Construction and Demolition Waste Management Rules, 2024

On April 2, 2025, the Ministry of Environment, Forests, and Climate Change (“MoEFCC”) issued the Construction and Demolition Waste Management Rules, 2025 (“2025 Construction Waste Rules”), in supersession of the Construction and Demolition Waste Management Rules, 2016. The 2025 Construction Waste Rules will come into effect on April 1, 2026, and aim to promote the recycling and utilization of construction and demolition waste as well as to address the issues of air and water pollution caused by the generation of such waste.

Through the 2025 Construction Waste Rules, the concept of extended producer responsibility (“EPR”) for builders or developers undertaking construction activity on a built-up area of 20,000 square meters and above (“Producers”) has been introduced as a compliance obligation. Producers are required to meet recycling targets for each financial year beginning from the year 2025-26, and implement a waste utilization framework for the management of the construction and demolition waste generated from their projects. Producers achieving EPR targets will be eligible for extended producer responsibility certificates, which can be adjusted against their recycling target for the current year or used to complete leftover recycling obligations of preceding years.

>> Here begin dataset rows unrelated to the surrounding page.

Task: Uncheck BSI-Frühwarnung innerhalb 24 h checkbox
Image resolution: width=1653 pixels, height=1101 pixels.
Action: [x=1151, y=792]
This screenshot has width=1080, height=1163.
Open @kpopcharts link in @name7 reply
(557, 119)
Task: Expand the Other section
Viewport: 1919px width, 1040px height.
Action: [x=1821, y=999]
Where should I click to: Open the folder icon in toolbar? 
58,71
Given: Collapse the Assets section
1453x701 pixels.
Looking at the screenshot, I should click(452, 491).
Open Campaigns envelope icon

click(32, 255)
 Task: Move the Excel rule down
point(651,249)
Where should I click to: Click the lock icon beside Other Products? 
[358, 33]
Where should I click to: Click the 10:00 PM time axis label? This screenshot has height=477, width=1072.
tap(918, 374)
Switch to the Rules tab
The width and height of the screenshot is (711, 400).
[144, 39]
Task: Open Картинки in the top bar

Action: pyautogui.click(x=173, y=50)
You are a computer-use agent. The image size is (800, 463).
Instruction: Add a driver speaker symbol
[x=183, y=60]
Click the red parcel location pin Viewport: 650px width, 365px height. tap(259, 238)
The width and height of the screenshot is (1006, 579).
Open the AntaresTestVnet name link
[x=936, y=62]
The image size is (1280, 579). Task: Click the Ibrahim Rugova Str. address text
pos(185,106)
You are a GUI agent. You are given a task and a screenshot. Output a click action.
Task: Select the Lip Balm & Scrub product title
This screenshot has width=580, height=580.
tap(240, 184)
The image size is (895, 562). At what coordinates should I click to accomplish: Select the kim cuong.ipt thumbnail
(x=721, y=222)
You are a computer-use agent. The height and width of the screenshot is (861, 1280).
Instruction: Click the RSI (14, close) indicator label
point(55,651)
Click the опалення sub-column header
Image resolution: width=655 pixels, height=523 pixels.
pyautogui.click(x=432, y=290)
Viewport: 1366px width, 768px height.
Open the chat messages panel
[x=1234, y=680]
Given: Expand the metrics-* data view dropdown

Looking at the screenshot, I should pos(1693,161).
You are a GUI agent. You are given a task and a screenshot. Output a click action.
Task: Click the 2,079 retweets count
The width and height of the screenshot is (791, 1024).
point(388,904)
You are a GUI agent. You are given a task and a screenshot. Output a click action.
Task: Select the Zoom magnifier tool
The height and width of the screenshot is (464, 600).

Producers may also transact in extended producer responsibility certificates in accordance with the certificate prices fixed by the Central Pollution Control Board (“CPCB”).

The 2025 Construction Waste Rules specify the responsibilities of the various stakeholders involved in the generation and management of construction waste, i.e., (i) waste generators; (ii) Producers and road project developers; (iii) contractors, service providers and authorized agencies; (iv) operators of waste storage facilities; (v) recyclers; (vi) the CPCB; and (vii) the Central and State Governments and administrative authorities.

Local authorities, i.e., agencies or bodies designated by the respective State governments for functions relating to sanitation at a local or municipal level, have been tasked with the implementation of the 2025 Construction Waste Rules, and are required to establish a system for the collection and storage of construction waste in their respective jurisdictions, and ensure that construction projects are enforcing the waste management framework in accordance with the standard operating procedure issued by the CPCB in this regard.